Ru(II)–Ru(II) and Ru(II)–Os(II) Homo-/Heterodinuclear Complexes and Ru3(II)–Ru(II) Homotetranuclear Complexes Based on Heteroditopic Bridging Ligands: Synthesis, Photophysics, and Effective Energy Transfer

In this paper, the synthesis, photophysics, electrochemistry, and intramolecular energy transfer of two series of dinuclear and tetranuclear metallic complexes [(bpy)₂M₁L^xM₂(bpy)₂]⁴⁺ (x = 1, 2; M₁ = Ru, M₂ = Ru/Os; M₁ = Os, M₂ = Ru) and {[Ru(bpy)₂(L^x)]₃Ru}⁸⁺ based on new heteroditopic bridging ligands (L¹ = 6-phenyl-4-Hpip-2-2'-bipyridine, L² = 6-Hpip-2-2'-bipyridine, Hpip = 2-phenyl-1H-imidazo[4,5-f][1,10]phenanthroline) are reported.

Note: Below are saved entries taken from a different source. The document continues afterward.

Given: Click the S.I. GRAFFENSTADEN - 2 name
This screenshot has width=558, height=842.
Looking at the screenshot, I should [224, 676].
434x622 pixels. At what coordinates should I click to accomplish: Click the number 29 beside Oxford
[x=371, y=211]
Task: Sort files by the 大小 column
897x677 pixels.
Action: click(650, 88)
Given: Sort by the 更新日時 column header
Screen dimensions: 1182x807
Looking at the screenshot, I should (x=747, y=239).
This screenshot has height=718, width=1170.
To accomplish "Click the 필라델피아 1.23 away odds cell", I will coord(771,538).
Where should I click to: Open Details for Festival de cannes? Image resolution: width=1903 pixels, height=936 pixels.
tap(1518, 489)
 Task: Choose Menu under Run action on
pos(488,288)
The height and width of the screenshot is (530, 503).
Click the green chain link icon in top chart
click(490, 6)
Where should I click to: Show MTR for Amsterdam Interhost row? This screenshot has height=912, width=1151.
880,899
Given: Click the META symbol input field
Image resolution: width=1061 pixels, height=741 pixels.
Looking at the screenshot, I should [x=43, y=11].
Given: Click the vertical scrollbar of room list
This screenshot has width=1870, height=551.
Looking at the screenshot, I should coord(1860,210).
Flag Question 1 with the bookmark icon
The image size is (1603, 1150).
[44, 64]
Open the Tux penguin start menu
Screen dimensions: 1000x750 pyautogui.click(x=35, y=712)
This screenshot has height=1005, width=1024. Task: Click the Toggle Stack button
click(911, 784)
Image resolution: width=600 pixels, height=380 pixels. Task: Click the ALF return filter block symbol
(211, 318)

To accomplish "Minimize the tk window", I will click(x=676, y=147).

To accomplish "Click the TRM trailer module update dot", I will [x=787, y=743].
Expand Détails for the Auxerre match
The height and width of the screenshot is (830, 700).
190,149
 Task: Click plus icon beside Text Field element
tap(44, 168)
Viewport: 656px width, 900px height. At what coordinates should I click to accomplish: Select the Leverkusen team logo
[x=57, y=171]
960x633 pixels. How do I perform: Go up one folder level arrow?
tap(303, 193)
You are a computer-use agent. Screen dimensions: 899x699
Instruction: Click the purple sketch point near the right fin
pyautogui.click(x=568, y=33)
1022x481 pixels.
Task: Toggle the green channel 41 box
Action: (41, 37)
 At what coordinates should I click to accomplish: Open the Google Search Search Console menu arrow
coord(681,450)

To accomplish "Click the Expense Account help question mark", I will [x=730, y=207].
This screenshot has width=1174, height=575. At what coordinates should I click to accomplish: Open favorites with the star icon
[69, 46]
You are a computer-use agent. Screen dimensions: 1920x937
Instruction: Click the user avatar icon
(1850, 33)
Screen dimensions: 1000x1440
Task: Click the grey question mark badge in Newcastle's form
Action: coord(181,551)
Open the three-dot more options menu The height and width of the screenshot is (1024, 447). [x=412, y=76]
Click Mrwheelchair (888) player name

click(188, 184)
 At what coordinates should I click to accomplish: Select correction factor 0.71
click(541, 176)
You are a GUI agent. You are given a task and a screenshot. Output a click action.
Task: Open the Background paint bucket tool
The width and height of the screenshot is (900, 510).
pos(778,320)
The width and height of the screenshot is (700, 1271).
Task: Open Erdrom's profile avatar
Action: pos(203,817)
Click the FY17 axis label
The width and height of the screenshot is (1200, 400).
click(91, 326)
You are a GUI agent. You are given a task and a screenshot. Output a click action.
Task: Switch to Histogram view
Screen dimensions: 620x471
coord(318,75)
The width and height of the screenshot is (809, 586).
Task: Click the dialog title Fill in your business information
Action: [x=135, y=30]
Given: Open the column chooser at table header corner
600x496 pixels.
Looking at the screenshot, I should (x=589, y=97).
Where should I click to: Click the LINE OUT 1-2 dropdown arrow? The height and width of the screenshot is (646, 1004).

The dimetallic and tetrametallic complexes exhibit rich redox properties with successive reversible metal-centered oxidation and ligand-centered reduction couples. All complexes display intense absorption in the entire ultraviolet-visible spectral regions. The mononuclear [L^xRu(bpy)₂]²⁺ and homodinuclear [(bpy)₂RuL^xRu(bpy)₂]⁴⁺ complexes display strong Ru-based characteristic emission at room temperature. Interestingly, the optical studies of heterodinuclear complexes reveal almost complete quenching of the Ru^II-based emission and efficient photoinduced energy transfer, resulting in an Os^II-based emission in the near-infrared region. As a result of the intramolecular energy transfer from the center to the periphery and steric hindrance quenching of the peripheral Ru^II-centered emissive triplet metal-to-ligand charge transfer states, the tetranuclear complexes exhibit weak Ru^II-based emission with a short lifetime. Since the light absorbed by several chromophores is efficiently directed to the subunit with the lowest-energy excited state, the present multinuclear complexes can be used as well-visible-light-absorption antennas.